Beyond the Western Pacific, the mostly likely theater of hostile contact would be the Indian Ocean, where the Chinese navy has kept a rotating naval flotilla since 2008, and where China maintains a permanent military base in Djibouti. The Chinese navy’s globalizing posture and its doctrinal intent to stage a global presence suggest that horizontal escalation that leads to a multi-theater conflict is a distinct possibility. Mike McDevitt suggests that if a cross-strait war involved the United States, the conflict would likely escalate rapidly into a global naval war, with the U.S. Navy and Chinese navy clashing wherever they met around the world. As Aaron Friedberg further observes, the Chinese navy’s relative weakness in the Indian Ocean might tempt it to “get in the first blow” to knock the United States off balance and thereby compel U.S. forces to divert resources from the central front in the Pacific to that secondary theater.

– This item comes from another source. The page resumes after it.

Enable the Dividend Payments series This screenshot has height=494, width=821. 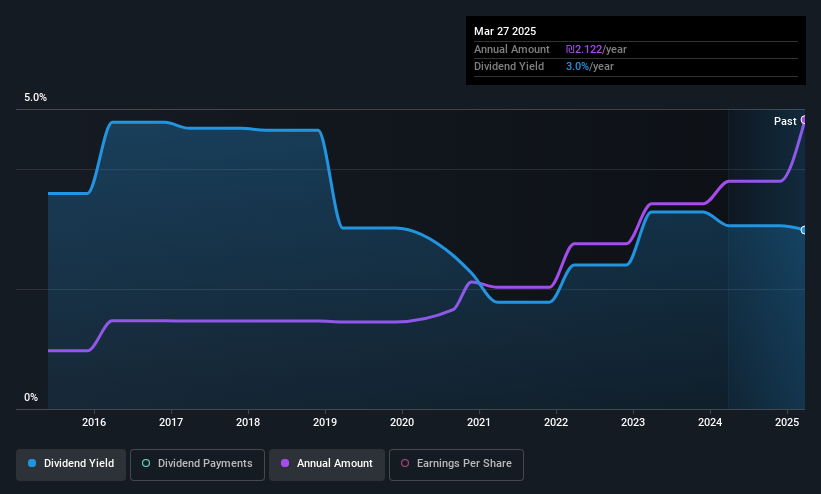[197, 464]
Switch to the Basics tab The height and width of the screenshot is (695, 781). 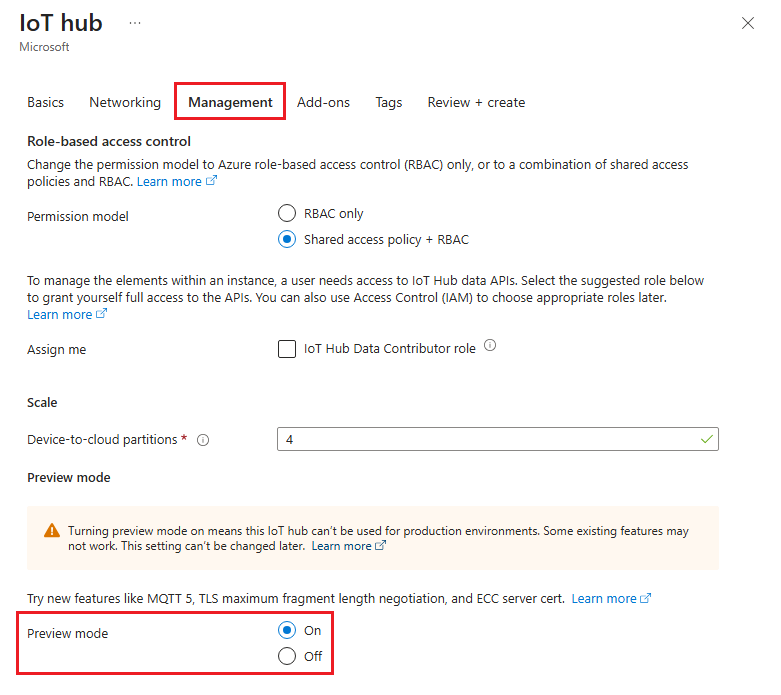[45, 102]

China’s military campaigns would be waged by the largest navy and the largest conventional missile force in the world, the largest air force in the region, and a massive industrial base located near the frontlines. China thus possesses the mass to inflict heavy damage at the outset, to “flood the zone” in certain areas close to the mainland, to sustain operations, and to absorb significant losses without these triggering strategic paralysis.
Implications for Europe
A widened conflict of the kind depicted above would shape European decisions about how they could make the best use of their scarce military resources. Consider, for illustrative purposes, how the war would intersect with high-end combat systems, such as fighters and warships, that Europe could contribute to the fight.
The immediate zone of conflict surrounding Taiwan and the Western Pacific area that covers U.S. and allied bases on the first and second island chains would be highly contested. China’s anti-access/area denial network would thus place an extraordinary premium on survivability. Generally, large-signature platforms, such as major surface combatants and non-stealthy airframes, would be vulnerable when operating within range of China’s reconnaissance-strike complex. This explains arguments for keeping high-value American assets, such as carrier strike groups, east of the second island chain.

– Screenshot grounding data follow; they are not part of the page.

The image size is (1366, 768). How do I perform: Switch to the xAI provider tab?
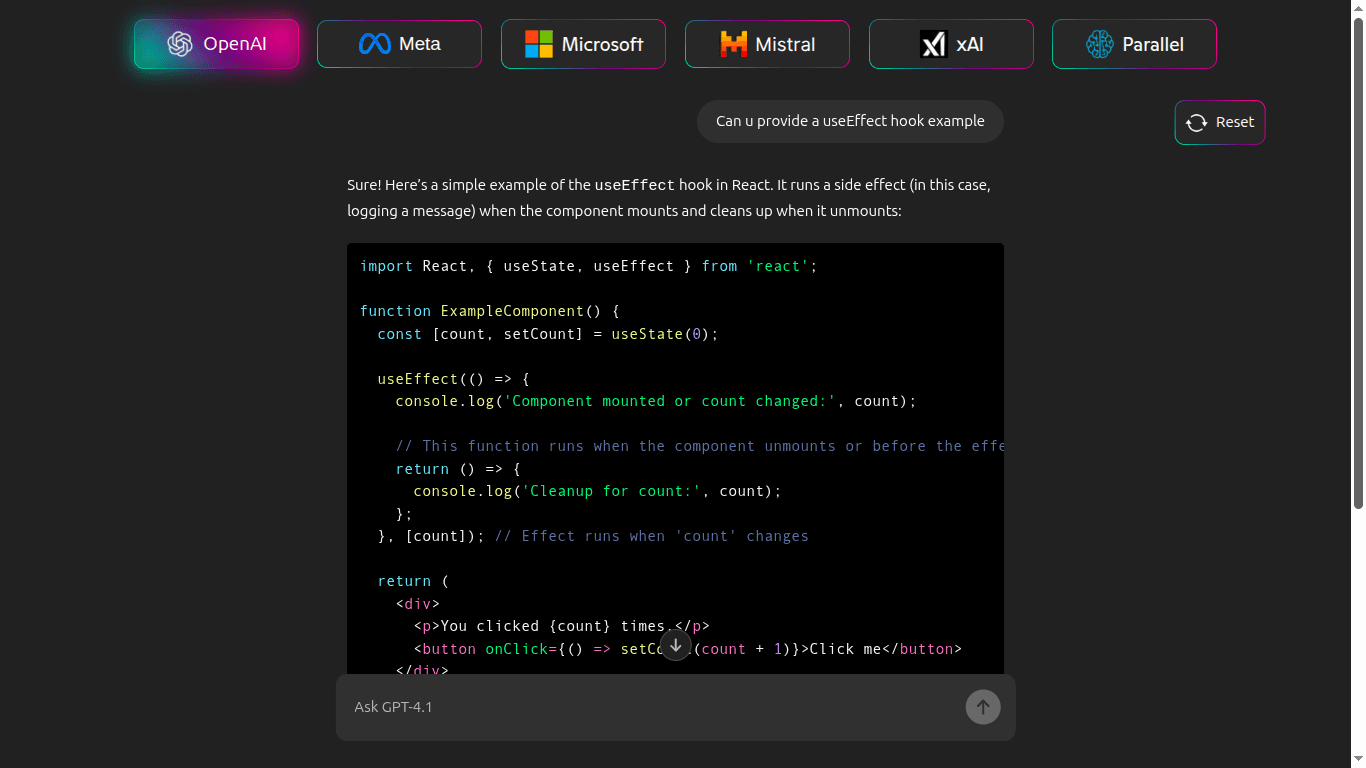point(951,43)
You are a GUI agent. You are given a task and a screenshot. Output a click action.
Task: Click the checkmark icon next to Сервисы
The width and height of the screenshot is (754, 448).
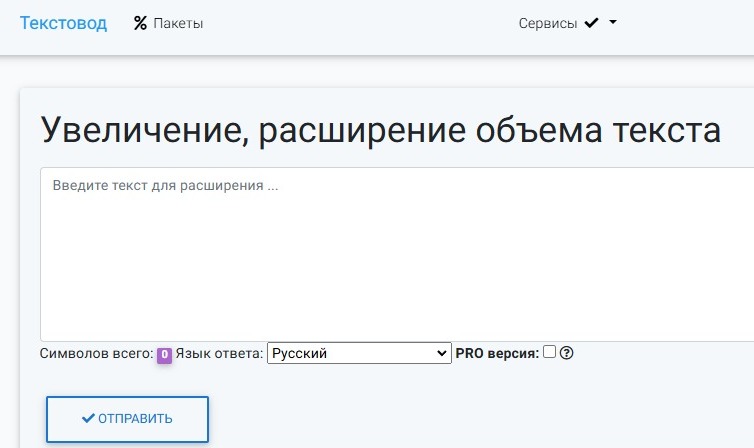(x=591, y=23)
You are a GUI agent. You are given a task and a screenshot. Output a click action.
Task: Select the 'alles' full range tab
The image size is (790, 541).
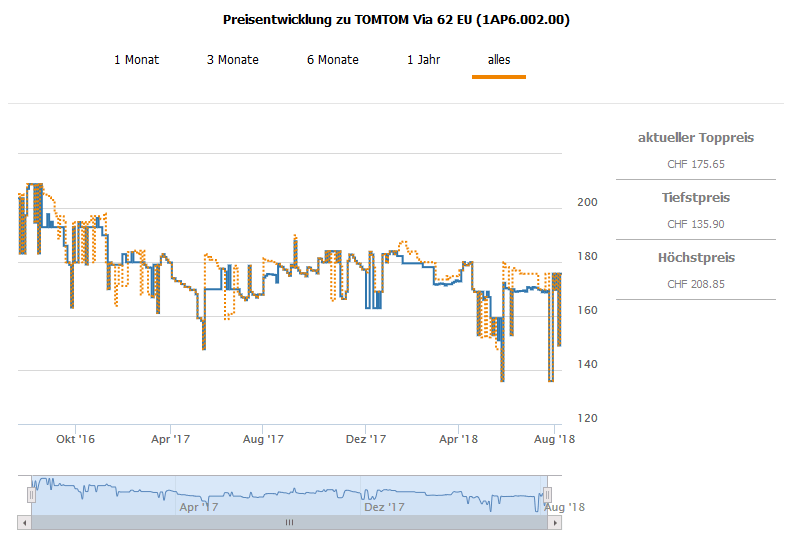[x=499, y=60]
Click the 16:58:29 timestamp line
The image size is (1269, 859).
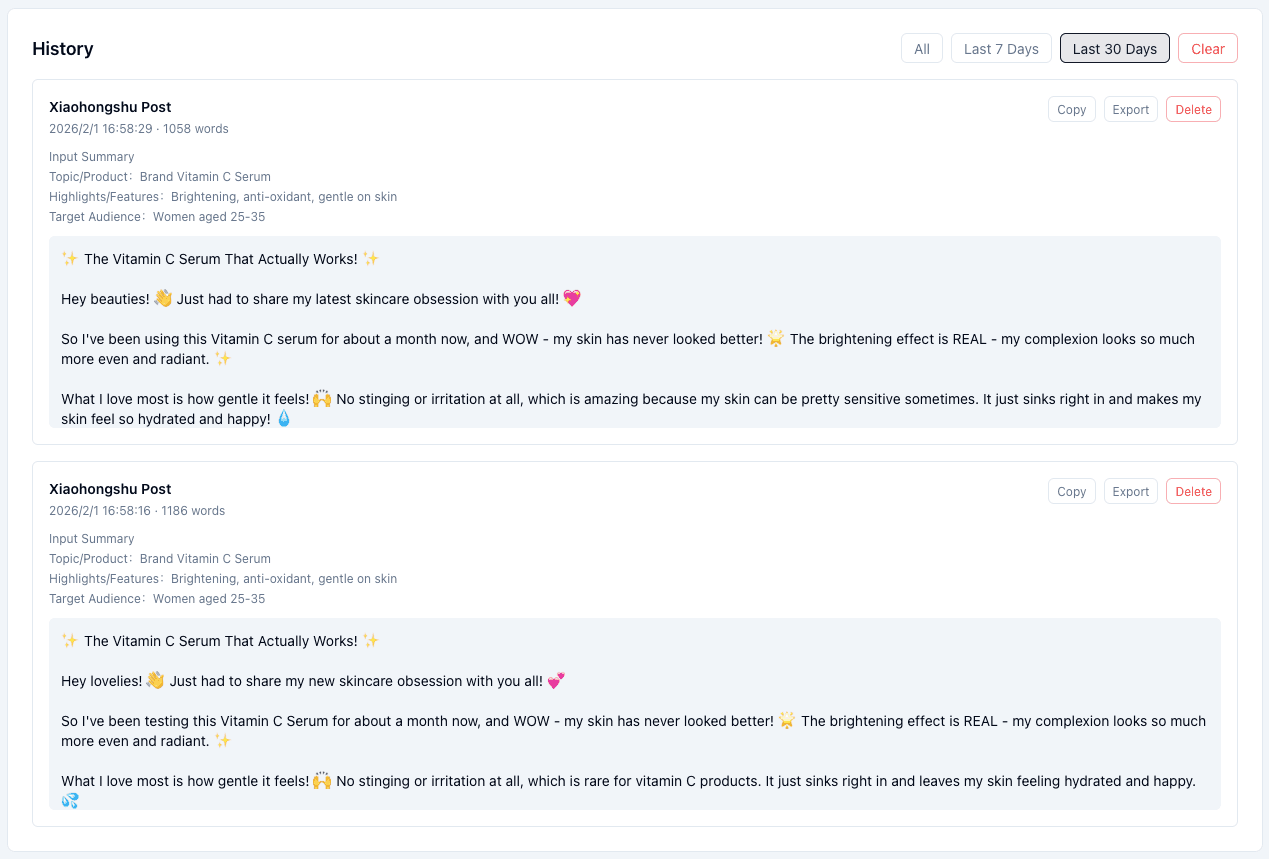click(138, 129)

Even stealthy F-35 fighters, although expected to be widely available in European air forces, might not be suitable for such a deadly environment. Owing to their limited range, the F-35s would rely excessively on regional airbases located well inside the Chinese military’s weapons engagement zone, and on vulnerable large-signature aerial refueling tankers to conduct operations. In the widened war hypothesized here, China will have attacked and possibly knocked out major airbases along the first island chain upon which F-35s would depend. Moreover, the fighters might be badly needed in Europe and are already in service among allies in the Indo-Pacific.
Extra-regional theaters like the Indian Ocean, by contrast, are largely beyond the reach of China’s land-based anti-access/area denial network, although the Chinese navy maintains a presence there and theater-range missiles, such as the DF-26, could in theory threaten shipping in the Bay of Bengal. As such, Europe’s carrier strike groups and surface action groups could be quite effective in performing escort missions and conducting interdiction and anti-submarine warfare operations across wide swathes of the Indian Ocean, a major thoroughfare for allied power projection, and a region where France and the United Kingdom have overseas territories and bases.
Beyond exquisite systems, Europe would likely be well positioned to offer lower-end capabilities tailored to the operational environment. For example, special operations forces, missile-armed fast attack craft, and other tactical units designed to better elide China’s sensors could be employed for the close-in fight along the straits and narrow seas of the first island chain. The bottom line is that the warfighting scene, both near and far from China, offers parameters for European leaders to make informed decisions about what platforms to rule out and what capabilities could be offered to join the fight.
Submarines as the Most Decisive European Contribution
Among the various exquisite systems that Europe could offer, its undersea capabilities, particularly nuclear-powered attack submarines and, to a lesser extent, diesel-electric attack submarines stand out. European navies boast a combined fleet of 66 submarines, among which are 7 British Astute- and 6 French Barracuda-class nuclear-powered attack submarines. The mobility, range, and endurance of nuclear-powered attack submarines would allow Britain and France to swing the attack boats from European waters to the Indo-Pacific, even if the persistence of the Russian threat in the North Atlantic may limit their availability. It is also worth noting that the weeks it would take for these submarines to reach their stations in Asia, if they began their transits in Europe, mean that the warring sides have likely settled into a protracted war.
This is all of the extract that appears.